黒田拓海 「親友の置き土産」/事故で亡くなった親友の十三回忌で彼の母親から渡された日記。それには、親友が亡くなった後の出来事が書かれていた……。アイディアはとても魅力的でしたが、それを生かしきれていない印象でした。
清本一麿 「僕とかずよしとノアの箱舟」/いじめられっ子同士の二人。友達のかずよしは「世界征服」を望んでいた。理科の天才だった彼が発明したものとは? テンポのいい話運びで読ませますが、発明品によりユニークさがほしいように感じました。
染谷亮詞 「始まりのとき」/引っ越して町を離れることになった少女。不登校で小学校にも通えなくなっていた同級生との交流が温かく描かれ、心に残る作品でした。作中に登場する絵本を読んでみたくなります。
中丸美り 「カフェ旅路」/定年退職して、昔の友人が開いた喫茶店にやってきた男。無沙汰を詫びながらコーヒーを飲むうち、自分の人生の心残りを語り始めるのだが……。

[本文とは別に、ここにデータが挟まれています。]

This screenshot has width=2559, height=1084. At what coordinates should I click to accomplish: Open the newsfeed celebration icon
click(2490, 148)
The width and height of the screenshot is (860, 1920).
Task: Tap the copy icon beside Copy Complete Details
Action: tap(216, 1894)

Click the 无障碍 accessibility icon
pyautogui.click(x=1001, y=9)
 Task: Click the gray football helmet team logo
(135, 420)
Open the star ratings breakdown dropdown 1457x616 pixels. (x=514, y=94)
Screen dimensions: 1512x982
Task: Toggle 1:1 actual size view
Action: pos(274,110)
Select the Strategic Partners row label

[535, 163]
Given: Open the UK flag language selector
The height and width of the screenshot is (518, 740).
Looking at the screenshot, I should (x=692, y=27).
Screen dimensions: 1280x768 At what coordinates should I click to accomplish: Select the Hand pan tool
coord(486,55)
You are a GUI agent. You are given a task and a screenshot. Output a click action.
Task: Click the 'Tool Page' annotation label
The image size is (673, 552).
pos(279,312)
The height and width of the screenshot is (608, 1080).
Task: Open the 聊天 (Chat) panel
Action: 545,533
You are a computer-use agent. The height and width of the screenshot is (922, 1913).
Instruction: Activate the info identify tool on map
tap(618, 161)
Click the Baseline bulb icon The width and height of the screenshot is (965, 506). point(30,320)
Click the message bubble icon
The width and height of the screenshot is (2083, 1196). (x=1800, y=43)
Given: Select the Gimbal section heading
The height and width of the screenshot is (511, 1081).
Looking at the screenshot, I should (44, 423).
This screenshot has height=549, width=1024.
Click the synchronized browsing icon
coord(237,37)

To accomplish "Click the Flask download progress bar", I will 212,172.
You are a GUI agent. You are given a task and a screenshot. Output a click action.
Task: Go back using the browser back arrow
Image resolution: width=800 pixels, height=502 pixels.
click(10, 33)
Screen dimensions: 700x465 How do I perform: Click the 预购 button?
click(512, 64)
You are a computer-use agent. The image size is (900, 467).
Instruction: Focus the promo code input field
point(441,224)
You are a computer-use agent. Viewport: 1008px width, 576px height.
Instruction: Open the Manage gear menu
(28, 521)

落ち着いた語り口で読ませますが、店の設定をもう少し丁寧に作りこんだ方がよかったのではないでしょうか。
海宝晃子 「私たちの「IF」」/子どもの想像上の友人「イマジナリー・フレンド」を実体化させる研究。これはショートショートの長さにまとめるには内容的に大きすぎるように感じます。40枚以上の短編にふさわしいのではないでしょうか。
春原あきる 「釣り合わない友だち」/大学でできた金持ちの友達。彼女はいろんなものをプレゼントしてくれる。理想の彼氏も……。細やかな感情描写で丁寧に描かれていますが、ショートショートではないですね。でも書ける方だと感じました。
世並理穂 「TOMODACHI-03」/アンドロイドの友人を購入に来た男性。さまざまな設定の選択や手続きの煩雑さに辟易して……。多かったアンドロイドものの中では視点がユニークでしたが、物語としては、やや小さくまとまりすぎている印象がありました。
布原夏芽 「夕方の幼馴染」/同級生の陰口にショックを受けて不登校になっている小学生少女。彼女の家に毎日のようにやってきてくれる、たった一人の「友達」のためにも、ある日、勇気を出して登校するとーー。少女の揺れる内面を濃やかに描いています。書ける方だと思いますが、これはショートショート向きの題材ではないかもしれませんね。
西田美波 「静寂を破る」/幼い頃いじめにあって居場所がなかった時に知り合った友達の話を彼女に語り始める男。しっかりした文章で情景がはっきりと浮かんできます。かなり書き慣れた方なのだと思います。ただ、展開としてはサプライズはなくもうひとひねりほしいところです。
浅木まだら 「まみは気持ちがわからない」/亡くなったおじいさんに「人のきもちがわかるようになれ」と言われてきた少女。周囲から浮きがちな彼女が友達を作ろうとする様子がきめ細やかに描かれていて、文体にも配慮が行き届いていました。ショートショートとしては、やはりもう少しパンチがほしいですね。